Advanced Computing in the Age of AI | Thursday, March 28, 2024

Make Way for Gen S: Generation Scale-Out 

Gen X, Y, and Z get all the attention but what we need to talk about in IT is Gen S: Generation Scale-Out.

Times have changed. The enterprise technology stack of 10 years ago, when VMs and block-based Storage Area Networks (SANs) ran SQL databases and bolted-on data services like backups, is hardly recognizable today. Nothing was abstracted from its hardware. A petabyte was a massive installation.

As the industry embraces AI/ML, sharded NoSQL databases – where the data is partitioned and distributed to individual servers, transactional applications and other high-performance computing needs – infrastructures must be able to support the workloads at any scale. Those infrastructures must then be able to support any storage or server resource, any platform and any hardware or container. That will allow a Gen S developer, site reliability engineer, or data scientist to be able to spin up a thousand servers today and a fraction of that number tomorrow. It will enable them to burst an application to the public cloud for processing and then quickly bring the data back down to earth.

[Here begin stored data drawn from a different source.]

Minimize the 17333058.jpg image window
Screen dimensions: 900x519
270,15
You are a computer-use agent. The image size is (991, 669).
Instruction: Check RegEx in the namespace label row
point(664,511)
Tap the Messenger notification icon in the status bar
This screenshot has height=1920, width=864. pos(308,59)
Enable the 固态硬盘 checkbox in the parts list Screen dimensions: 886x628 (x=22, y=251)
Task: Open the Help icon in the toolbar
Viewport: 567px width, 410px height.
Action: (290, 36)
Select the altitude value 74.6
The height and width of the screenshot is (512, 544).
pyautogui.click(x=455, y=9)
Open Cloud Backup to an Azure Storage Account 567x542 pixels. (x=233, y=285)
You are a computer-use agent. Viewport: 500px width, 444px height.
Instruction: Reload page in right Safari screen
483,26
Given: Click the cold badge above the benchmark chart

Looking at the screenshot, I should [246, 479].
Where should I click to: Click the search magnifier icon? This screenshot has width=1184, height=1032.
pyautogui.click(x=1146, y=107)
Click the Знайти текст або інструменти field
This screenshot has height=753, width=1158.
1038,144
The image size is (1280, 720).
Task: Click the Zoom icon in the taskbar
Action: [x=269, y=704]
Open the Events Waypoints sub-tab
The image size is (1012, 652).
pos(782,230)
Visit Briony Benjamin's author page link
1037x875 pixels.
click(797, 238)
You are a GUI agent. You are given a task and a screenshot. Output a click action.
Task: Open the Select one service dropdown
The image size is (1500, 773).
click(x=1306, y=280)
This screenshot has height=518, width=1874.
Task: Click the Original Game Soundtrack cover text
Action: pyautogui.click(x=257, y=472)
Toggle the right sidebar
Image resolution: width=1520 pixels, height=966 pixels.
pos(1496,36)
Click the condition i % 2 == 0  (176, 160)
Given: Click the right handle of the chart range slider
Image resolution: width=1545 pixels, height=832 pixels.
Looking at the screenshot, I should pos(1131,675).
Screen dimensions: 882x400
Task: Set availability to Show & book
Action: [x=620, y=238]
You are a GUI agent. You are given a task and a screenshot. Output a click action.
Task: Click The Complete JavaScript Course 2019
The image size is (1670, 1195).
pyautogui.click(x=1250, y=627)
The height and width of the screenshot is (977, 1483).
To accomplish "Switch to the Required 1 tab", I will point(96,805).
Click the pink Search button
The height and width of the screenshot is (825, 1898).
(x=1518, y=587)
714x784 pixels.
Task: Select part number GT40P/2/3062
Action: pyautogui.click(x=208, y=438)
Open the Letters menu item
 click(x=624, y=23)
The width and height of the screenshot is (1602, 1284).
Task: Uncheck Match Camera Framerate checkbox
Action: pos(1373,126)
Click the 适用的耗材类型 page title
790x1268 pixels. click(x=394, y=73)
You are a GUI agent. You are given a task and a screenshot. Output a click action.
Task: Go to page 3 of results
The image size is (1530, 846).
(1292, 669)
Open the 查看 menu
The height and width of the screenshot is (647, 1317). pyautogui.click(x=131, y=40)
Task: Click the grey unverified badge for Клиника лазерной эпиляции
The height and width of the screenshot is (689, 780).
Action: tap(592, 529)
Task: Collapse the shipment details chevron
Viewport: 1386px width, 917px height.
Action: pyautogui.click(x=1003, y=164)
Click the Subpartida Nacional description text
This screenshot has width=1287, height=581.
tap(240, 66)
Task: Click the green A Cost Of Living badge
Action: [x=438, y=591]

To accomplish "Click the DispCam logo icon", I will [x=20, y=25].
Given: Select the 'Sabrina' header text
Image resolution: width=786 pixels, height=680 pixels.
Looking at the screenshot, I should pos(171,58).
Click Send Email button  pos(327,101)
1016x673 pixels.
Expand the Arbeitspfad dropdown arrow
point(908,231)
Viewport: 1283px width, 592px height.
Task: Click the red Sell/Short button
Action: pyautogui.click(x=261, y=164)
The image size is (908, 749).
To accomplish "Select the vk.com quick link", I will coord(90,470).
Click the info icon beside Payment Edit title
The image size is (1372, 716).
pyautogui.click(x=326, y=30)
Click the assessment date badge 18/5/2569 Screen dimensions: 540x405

In this example, Gen S is not an age group that one belongs to, like Generations X, Y and Z. Instead, it is a state of mind. I am no spring chicken myself, but I fully embrace the scale-out mentality.

Google led the way in building the scale-out approach to software. In the early 2000s, it published a series of articles that inspired radically new technologies, a long list of them, including MapReduce, the distributed lock system Chubby, and of course Google File System itself.

Gen S applications are scale-out: sharded NoSQL databases or, key value stores; Hadoop (a direct descendant of MapReduce) and Spark for analytics; and TensorFlow and PyTorch for machine learning. Gen S IT teams – developers, site reliability engineers, data scientists – expect the infrastructure to match. Capacity and performance need to scale elastically without disruption, without impact on users or production.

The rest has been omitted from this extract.